SHI-Labs / Compact-Transformers

Escaping the Big Data Paradigm with Compact Transformers, 2021 (Train your Vision Transformers in 30 mins on CIFAR-10 with a single GPU!)
https://arxiv.org/abs/2104.05704
Apache License 2.0
495 stars 77 forks source link

Trouble with model function call in examples/main.py for CIFAR10 #82

Open BKJackson opened 7 months ago

BKJackson commented 7 months ago

It seems the models function call in examples/main.py is failing with the error message:

Traceback (most recent call last):
  File "/mnt/code/Compact_Transformers/examples/main.py", line 279, in <module>
    main()
  File "/mnt/code/Compact_Transformers/examples/main.py", line 127, in main
    model = models.__dict__[args.model]('', False, False, img_size=img_size,
TypeError: cct_2_3x2_32() got multiple values for argument 'img_size'

I'm having trouble identifying how the function parameters need to be changed.

Here's the function call inside the main.py file:

 model = models.__dict__[args.model]('', False, False, img_size=img_size,
                                        num_classes=num_classes,
                                        positional_embedding=args.positional_embedding,
                                        n_conv_layers=args.conv_layers,
                                        kernel_size=args.conv_size,
                                        patch_size=args.patch_size)

I'm calling the examples/main.py script with the following python call:

!python examples/main.py \
       --model cct_2_3x2_32 \
       --conv-size 3 \
       --conv-layers 2 \
       --print-freq -1 \
       --epochs 30 \
       --workers 2 \
       ../cifar10

Any suggestions on how to fix this?

stevenwalton commented 7 months ago

Hi, thanks for bringing this up. There is an error in the code. I traced the issue with pdb and found that if you look at kwargs here you'll see that there are redundant arguments. This is an annoying thing to fix and for now, consider all the model arguments broken.

There's a few pretty trivial fixes though. The easiest imo is changing the signature in the call to the main.py file. If you noticed above, you'll see that there are hardcoded values in the cct_2 call, which is where we get the redundant values. We can remove kernel_size and n_conv_layers. But we will also want to make sure pretrained and progress are keyword arguments. Removing the empty string is optional but I don't know why it is there. So use this.

    model = models.__dict__[args.model](pretrained=False, progress=False,
                                        img_size=img_size,
                                        num_classes=num_classes,
                                        positional_embedding=args.positional_embedding,
                                        patch_size=args.patch_size)

Unfortunately, this error doesn't look to be in isolation. I think it is best to call the main CCT class or the constructor function _cct

Sorry about this, we will resolve this issue.

stevenwalton commented 7 months ago

@alihassanijr I believe this was introduced in 5b21843. What was the reasoning behind this? Same issue is going to exist in the evaluate example.

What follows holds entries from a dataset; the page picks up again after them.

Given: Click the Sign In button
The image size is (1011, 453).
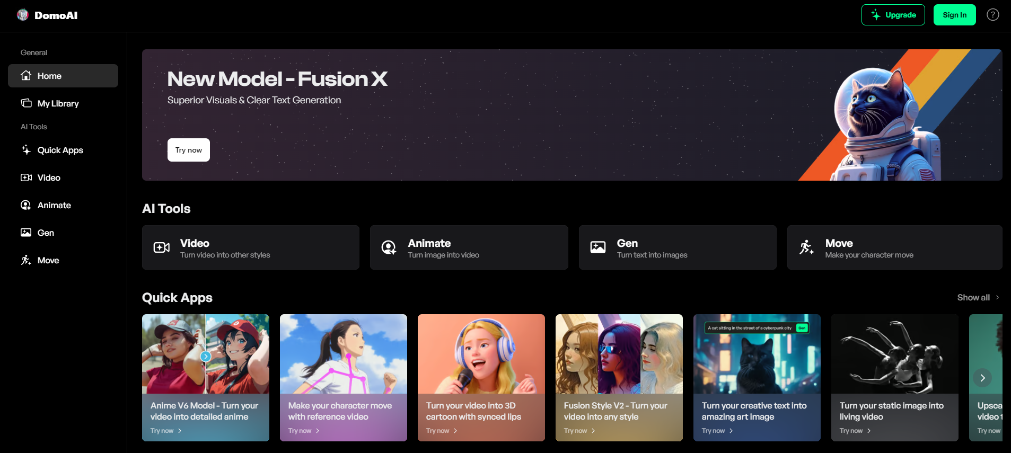Looking at the screenshot, I should 954,15.
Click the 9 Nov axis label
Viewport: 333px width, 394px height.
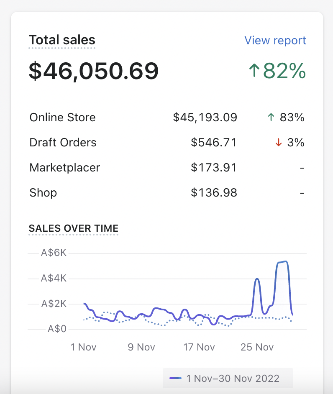click(141, 347)
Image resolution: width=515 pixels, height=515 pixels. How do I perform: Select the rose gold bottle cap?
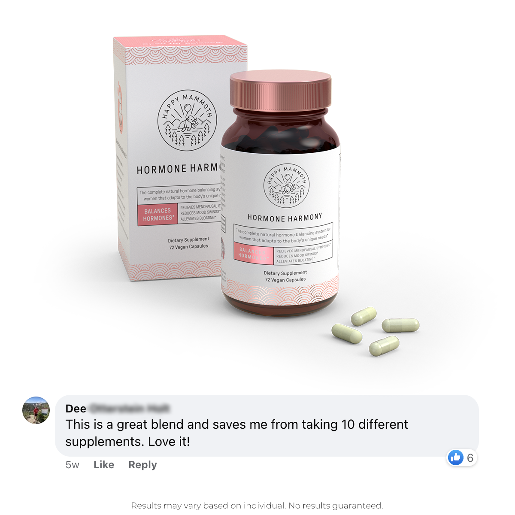pos(281,90)
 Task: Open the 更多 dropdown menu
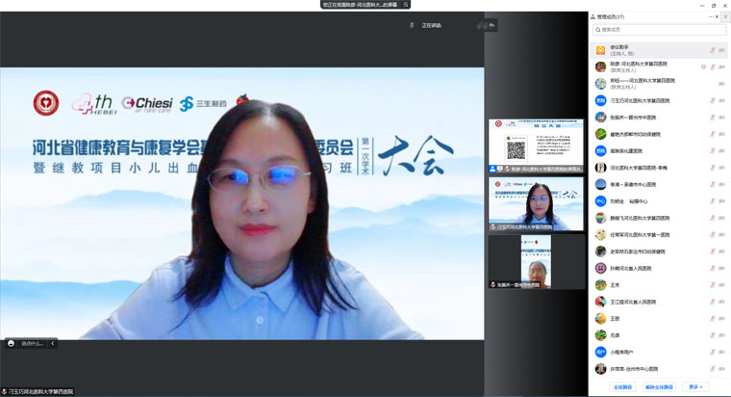[694, 386]
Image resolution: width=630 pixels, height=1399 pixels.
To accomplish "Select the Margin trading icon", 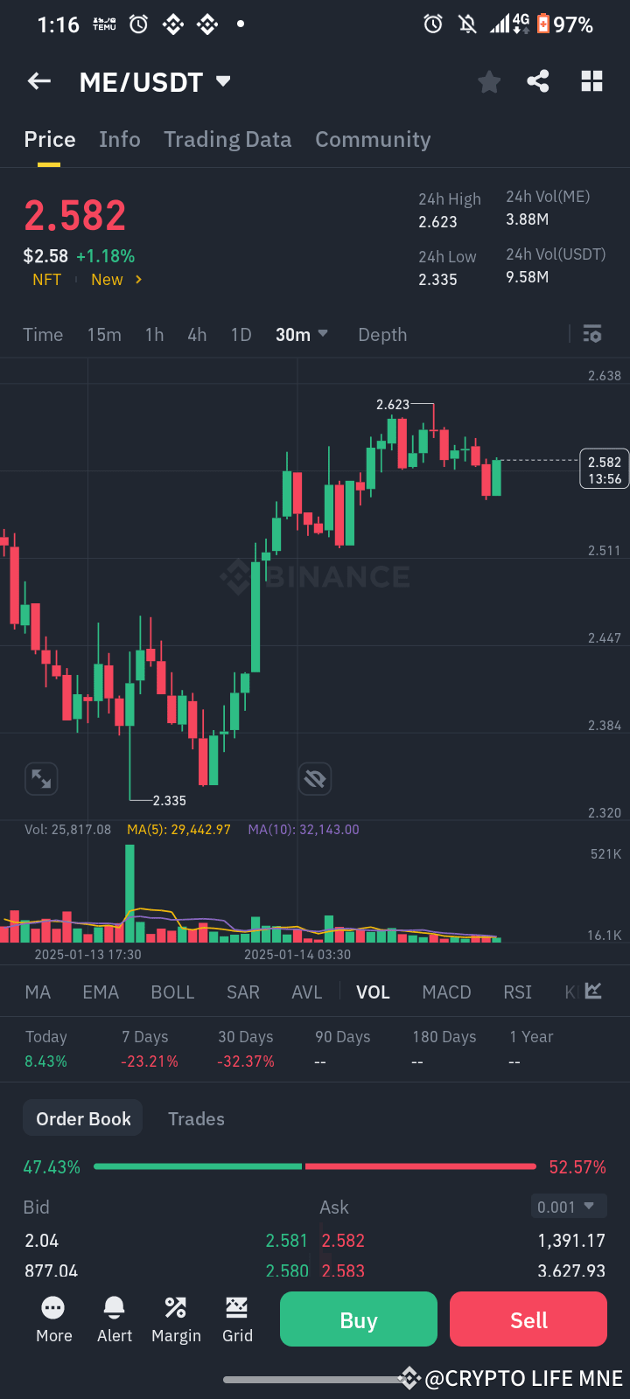I will pos(176,1319).
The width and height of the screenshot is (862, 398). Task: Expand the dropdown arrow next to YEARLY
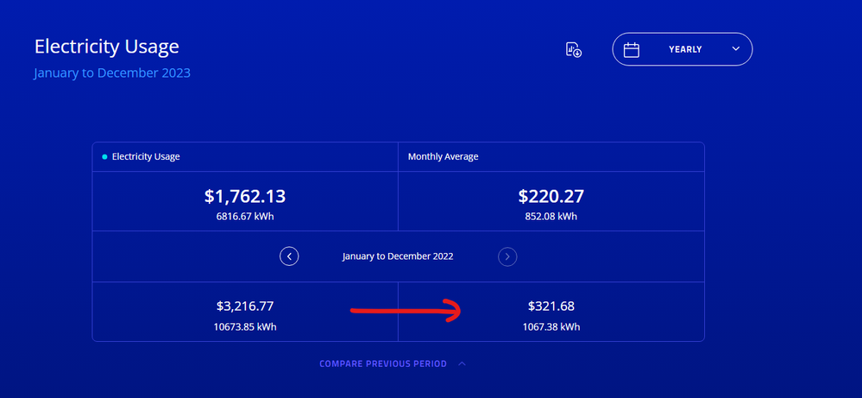[x=736, y=49]
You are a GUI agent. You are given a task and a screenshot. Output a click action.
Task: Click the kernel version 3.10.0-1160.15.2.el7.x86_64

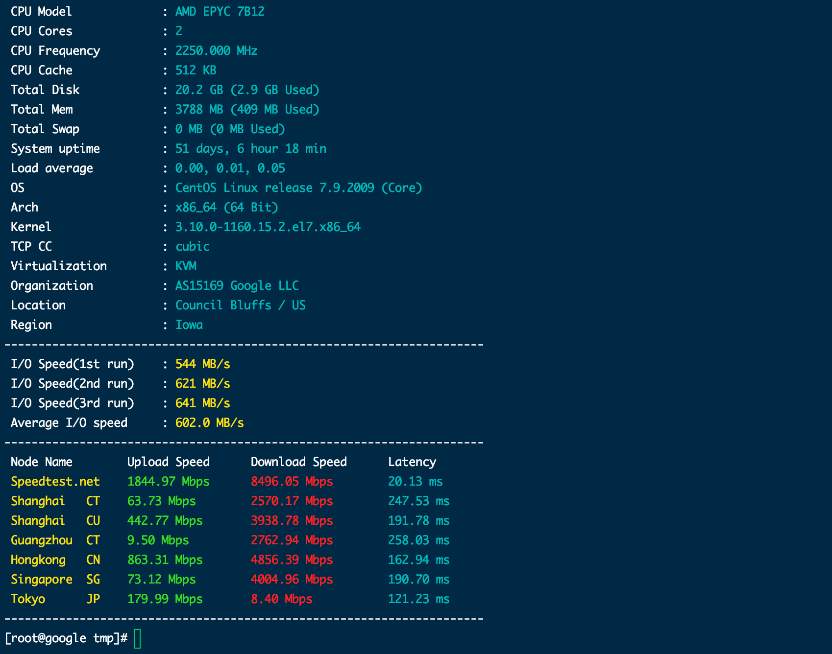pyautogui.click(x=268, y=227)
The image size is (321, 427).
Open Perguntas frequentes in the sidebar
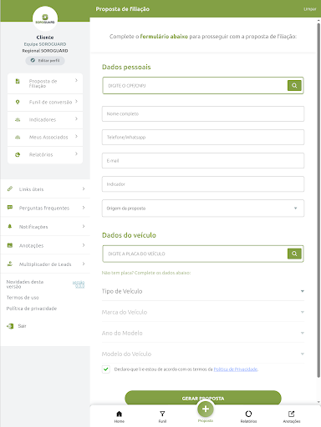pyautogui.click(x=45, y=208)
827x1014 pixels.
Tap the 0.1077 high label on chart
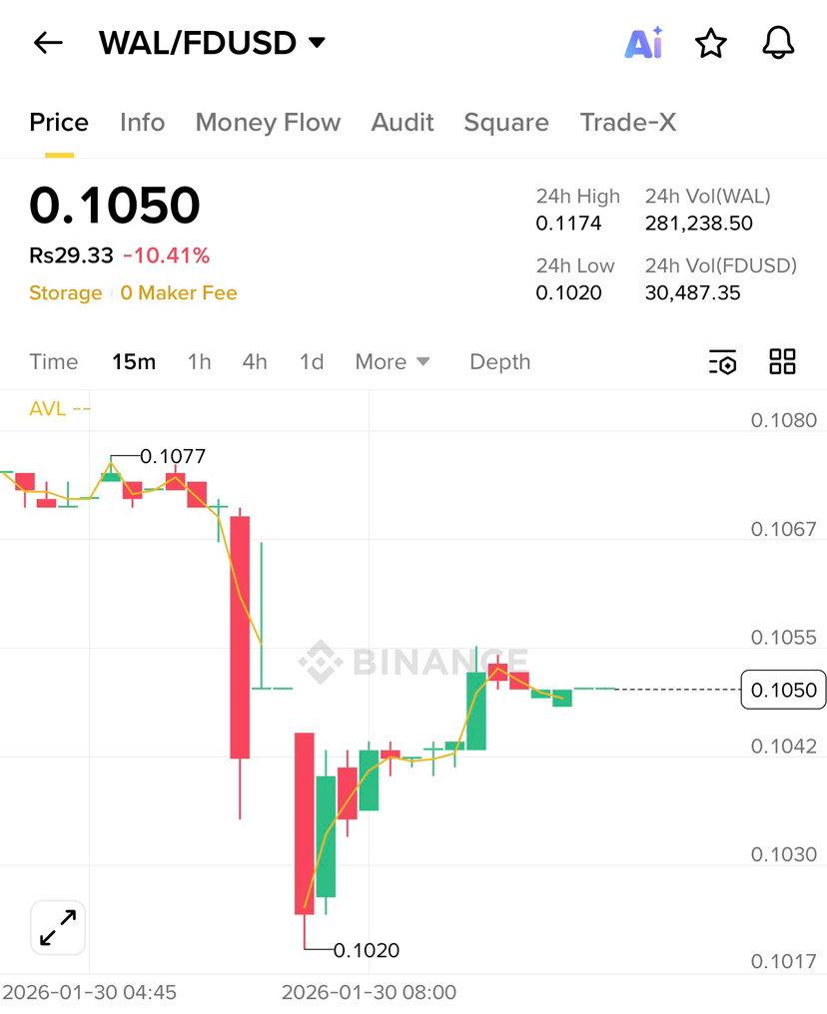173,456
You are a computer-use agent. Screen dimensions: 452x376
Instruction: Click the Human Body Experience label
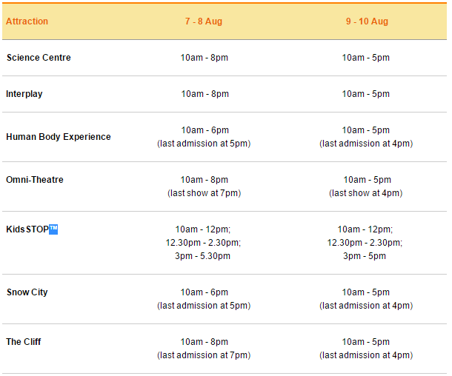pyautogui.click(x=59, y=137)

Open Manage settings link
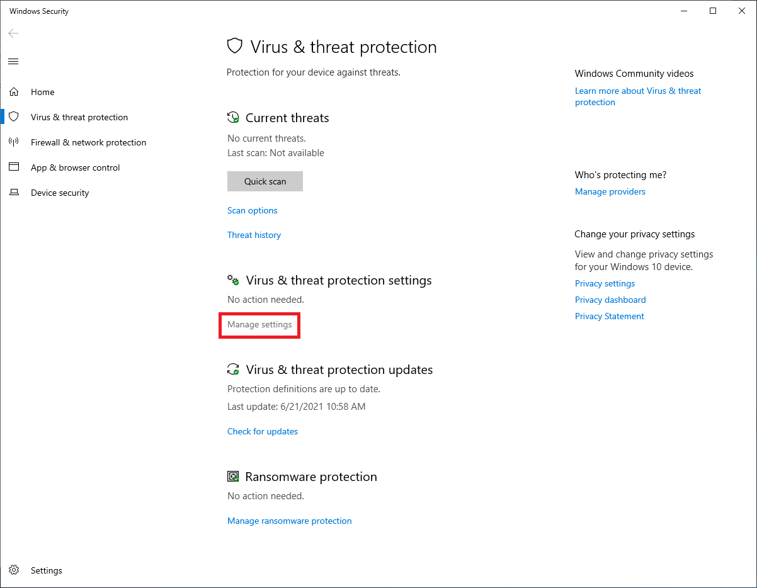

I'm not sure what the best solution is, but I think all the model registries are poorly constructed. I think the default values should be placed in the function signature, and not in the function call. This will avoid the redundant issues and allow a bit more flexibility if someone chooses to change an argument. But this means touching all cct_*_** and cct_* functions (everything after line 120...).

Was there some better logic that you were trying to implement that I'm missing or was this a mistake?

alihassanijr commented 7 months ago

@stevenwalton Thanks for looking into this. You're right, the model signatures don't match. It's been a long time since I looked at this, but I think you're right in that the commit you referenced should be reverted. I think someone might have tried evaluating on cct_2 directly, and failed because of the mismatched signatures between cct_* and cct_*_**.

alihassanijr commented 7 months ago

Yup, got it. It was #68 addressing #67. We should be fine if that's reverted.